# Autoregressive model change (CostAR)#

## Description#

Let $$0<t_1<t_2<\dots<n$$ be unknown change points indexes. Consider the following piecewise autoregressive model

$y_t = z_t' \delta_j + \varepsilon_t, \quad \forall t=t_j,\dots,t_{j+1}-1$

where $$j>1$$ is the segment number, $$z_t=[y_{t-1}, y_{t-2},\dots,y_{t-p}]$$ is the lag vector,and $$p>0$$ is the order of the process.

The least-squares estimates of the break dates is obtained by minimizing the sum of squared residuals [Bai2000]. Formally, the associated cost function on an interval $$I$$ is

$c(y_{I}) = \min_{\delta\in\mathbb{R}^p} \sum_{t\in I} \|y_t - \delta' z_t \|_2^2.$

Currently, this function is limited to 1D signals.

## Usage#

Start with the usual imports and create a signal with piecewise linear trends.

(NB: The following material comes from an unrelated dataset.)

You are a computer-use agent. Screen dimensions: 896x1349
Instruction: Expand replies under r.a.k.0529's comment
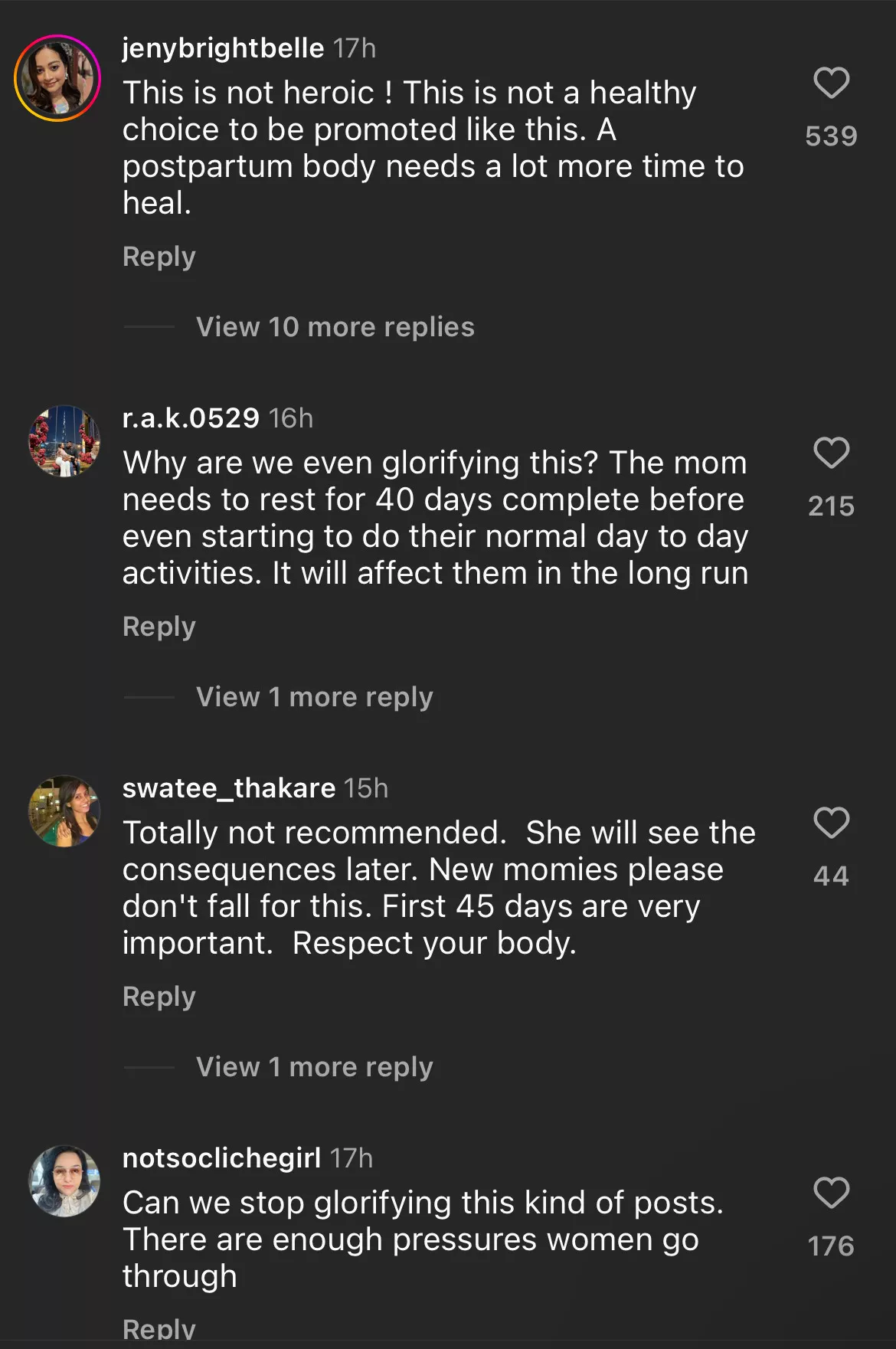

from itertools import cycle
import numpy as np
import matplotlib.pylab as plt
import ruptures as rpt

# creation of data
n = 2000
n_bkps, sigma = 4, 0.5  # number of change points, noise standart deviation
bkps = [400, 1000, 1300, 1800, n]
f1 = np.array([0.075, 0.1])
f2 = np.array([0.1, 0.125])
freqs = np.zeros((n, 2))
for sub, val in zip(np.split(freqs, bkps[:-1]), cycle([f1, f2])):
sub += val
tt = np.arange(n)
signal = np.sum((np.sin(2 * np.pi * tt * f) for f in freqs.T))
signal += np.random.normal(scale=sigma, size=signal.shape)
# display signal
rpt.show.display(signal, bkps, figsize=(10, 6))
plt.show()


Then create a CostAR instance and print the cost of the sub-signal signal[50:150]. The autoregressive order can be specified through the keyword 'order'.

c = rpt.costs.CostAR(order=10).fit(signal)
print(c.error(50, 150))


You can also compute the sum of costs for a given list of change points.

print(c.sum_of_costs(bkps))
print(c.sum_of_costs([10, 100, 200, 250, n]))


In order to use this cost class in a change point detection algorithm (inheriting from BaseEstimator), either pass a CostAR instance (through the argument 'custom_cost') or set model="ar". Additional parameters can be passed to the cost instance through the keyword 'params'.

c = rpt.costs.CostAR(order=10)
algo = rpt.Dynp(custom_cost=c)
# is equivalent to
algo = rpt.Dynp(model="ar", params={"order": 10})


## Reference#

[Bai2000] Bai, J. (2000). Vector autoregressive models with structural changes in regression coefficients and in variance–covariance matrices. Annals of Economics and Finance, 1(2), 301–336.